Likewise, students who go away on holiday on a trip might bring back omiyage for fellow members of their club, if they’re involved in club activities. If you think of club activities as training children up for work place social structure and customs, it makes some sense.

Not omiyage but an example of gift-giving, but if you move into a new neighbourhood, it’s usually expected that you visit your neighbours and take round gifts, as a gesture of courtesy and goodwill. There is, again, an element of asking forgiveness for inconvenience, because moving into the new home would have made a lot of noise and possibly caused a disturbance.

With omiyage in mind, each prefecture tends to advertise certain foods/sweets that are‘unique’ to it that would make suitable omiyage.

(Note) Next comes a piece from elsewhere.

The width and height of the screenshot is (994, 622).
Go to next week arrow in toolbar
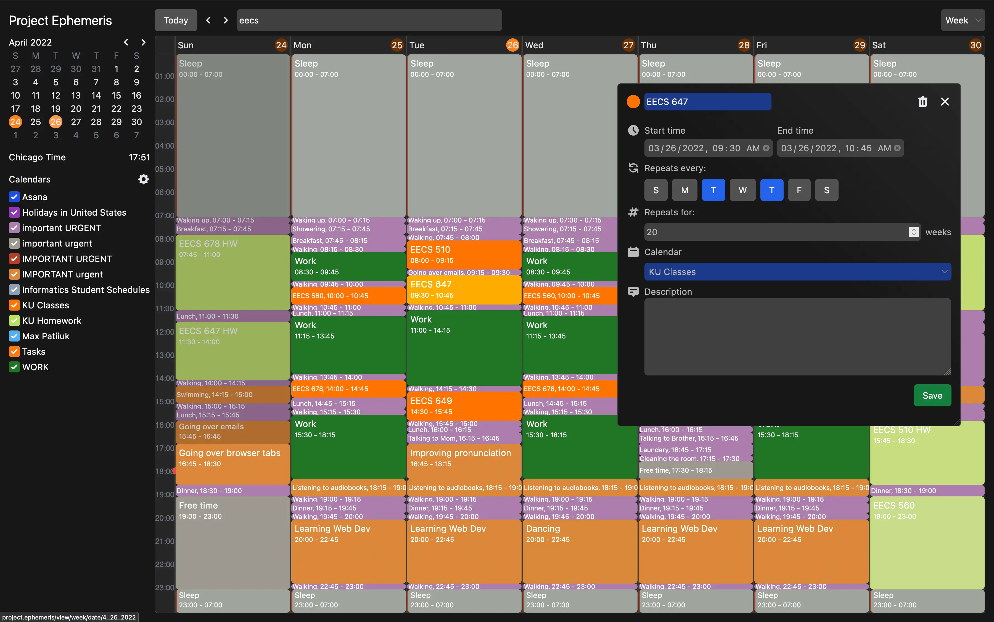pyautogui.click(x=225, y=20)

A famous example would be‘Tokyo Banana’ and anything matcha from the Uji area in Kyoto.

5. Food is seasonal: Japan is hyperconscious of its seasons, so the fridge will likely contain seasonal fruits and veg. In a lot of Japanese poems, it was traditional to include a‘kigo’, a word that encodes a season to set the poem in without explicitly saying‘It is winter’, and some fruits are kigo. The persimmon is a kigo for autumn, peaches and cherries and plums for spring, and more recently the watermelon is a definite kigo for summer! Seasonal fruits also make good gifts for visiting friends’ houses, especially if you’re bringing them back from the countryside after visiting relatives.

Autumn’s a great time for food. Now is the time when all of the mushrooms are coming out - shiitake, matsutake, enoki, shimeji - and they’re dried and preserved for the year. People who cook might have dried shiitake in the pantry for rehydrating and eating or using in stock.

Foreign brands, aware of the seasonal sensitivity of their Japanese, often produce Japan only seasonal limited products. My favourite example of this is the Haagen-Daaz flavours. One autumn there was a pumpkin and cinnamon, and I’m pretty sure I saw a cherry blossom latte at Starbucks.

6. Food you might see at festival stalls: Taiyaki - fish-shaped pastries made with a pancake-like batter and filled with custard or azuki. Yakisoba - fried noodles. Yakitori - chicken skewers. Takoyaki - octopus batter balls. Hot dogs…With a shout-out to very rare diversity my local festival had a Turkish kebab stall last year. Kakikoori for the summer festivals - sweet ice, with typical syrups being red, green and yellow (strawberry, melon and lemon flavours respectively).